Tonight was my last meeting with Max. The project was due tomorrow, so I knew we would finish it tonight. I couldn't wait for it to be over. No more awkwardness, no more shyness, no more of Max's unnerving stares. I wouldn't have to talk to him anymore.

So why was my heart racing? Why did I have a sick feeling in my stomach? Why did I spend nearly an hour getting ready, staring into the mirror, trying to see what Max saw? All I could see was an ordinary, plain looking girl, brown eyes, long brown hair, jeans and a T-shirt, no makeup other than lip balm. No supermodel figure. Not the good looks of an actress. Not the shimmering image of perfection displayed in every magazine. Why would anyone want someone like me?

I sighed and went to Max's room.

"Max? It's me." I said after knocking on the door. "Lily."

"Come on in." he called out. Finding the door unlocked, I opened it and entered the room. Max was sitting on the bed, surrounded by a sea of papers. "Hey. How's it going?" he asked as I walked in.

"Fine. You?"

"Alright. Did you get all your homework done last night?"

"Huh? Oh, yeah."

"That's good. Well, I guess we gotta get all this stuff typed up." he said. "Are you a fast typer? I've never been able to get past the hunt and peck method."

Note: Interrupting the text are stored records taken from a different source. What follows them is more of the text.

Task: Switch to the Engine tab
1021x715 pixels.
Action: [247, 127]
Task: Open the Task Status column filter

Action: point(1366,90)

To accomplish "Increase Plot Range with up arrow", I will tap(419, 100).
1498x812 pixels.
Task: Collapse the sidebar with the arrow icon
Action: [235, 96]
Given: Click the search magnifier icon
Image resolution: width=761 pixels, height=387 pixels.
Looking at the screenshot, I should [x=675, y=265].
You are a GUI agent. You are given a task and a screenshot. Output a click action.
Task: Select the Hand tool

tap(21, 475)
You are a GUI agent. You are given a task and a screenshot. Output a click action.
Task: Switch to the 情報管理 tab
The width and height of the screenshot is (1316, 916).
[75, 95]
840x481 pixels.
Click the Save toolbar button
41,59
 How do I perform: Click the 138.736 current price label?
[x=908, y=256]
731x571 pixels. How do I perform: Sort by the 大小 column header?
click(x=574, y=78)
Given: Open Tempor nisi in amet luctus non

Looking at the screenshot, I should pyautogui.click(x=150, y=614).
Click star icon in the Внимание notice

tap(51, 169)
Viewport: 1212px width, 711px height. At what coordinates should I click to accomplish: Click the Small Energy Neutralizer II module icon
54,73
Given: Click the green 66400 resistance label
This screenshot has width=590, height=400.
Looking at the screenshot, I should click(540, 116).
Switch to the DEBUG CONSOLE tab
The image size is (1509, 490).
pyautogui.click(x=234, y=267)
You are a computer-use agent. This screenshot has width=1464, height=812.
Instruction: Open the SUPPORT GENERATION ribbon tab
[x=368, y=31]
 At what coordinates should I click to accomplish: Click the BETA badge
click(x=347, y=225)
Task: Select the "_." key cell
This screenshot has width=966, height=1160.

I gave him a small smile and nodded. "Yeah, I can type pretty fast. I could type it for us."

"Sounds good." he said. I sat in the chair at his desk, the same chair I had sat in the day before. I opened up a word processor and typed our names, the date, the class. Max handed me one of the papers and I began to type. After I finished, Max stood behind me and suggested changes. "I think a comma might go better there." he murmured close to my ear and pointed to the screen. "Oh, and I think you typed 'the' twice over there." he said. Of course I had screwed up. He was so close to me, and all I could think about was his presence. I noticed a sentence that could use rewording, so I highlighted it, deleted it, and began to retype it when suddenly I felt Max's fingers running through my hair.

For a second, I almost stood up, told him to leave me alone, that I didn't want to date him, that I didn't want anything to do with him, he was just too different. But then I noticed how nice it felt. I thought about how much I had wanted a friend, someone to talk to. I thought of how badly I had secretly longed for a boyfriend, or at least a date; how I had craved the warmth and touch and affection of another. Max was willing to give that to me. In that moment, I couldn't understand why I had been denying him.

"Sorry. I couldn't resist. You hair is so beautiful." he whispered in my ear. I almost melted at the low seductive tone of his voice, and suddenly I realized how much I would like to kiss him. I turned to face him.

I couldn't even remember closing my eyes, but I opened them then. I saw the warm, gentle expression on his face, but I also saw the shiny silver ring in his lip. My romantic thoughts shattered. I couldn't even imagine what it would be like to kiss him with that. That cold, hard steel intimidated me so. I shook my head.

"I can't do this. I'm sorry, Max, but I can't. The report's pretty much finished, so I guess you can just print it out and leave it in the teacher's mailbox or something. I've got to go." I rose shakily from the chair and ran for the door.

"Lily, wait! I'm sorry! I didn't mean to pressure you!" I heard him call after me. I ignored him, went to my room, and locked the door. I couldn't believe I had ever felt so miserable being alone. It might have been lonely, but it sure was a hell of a lot less confusing.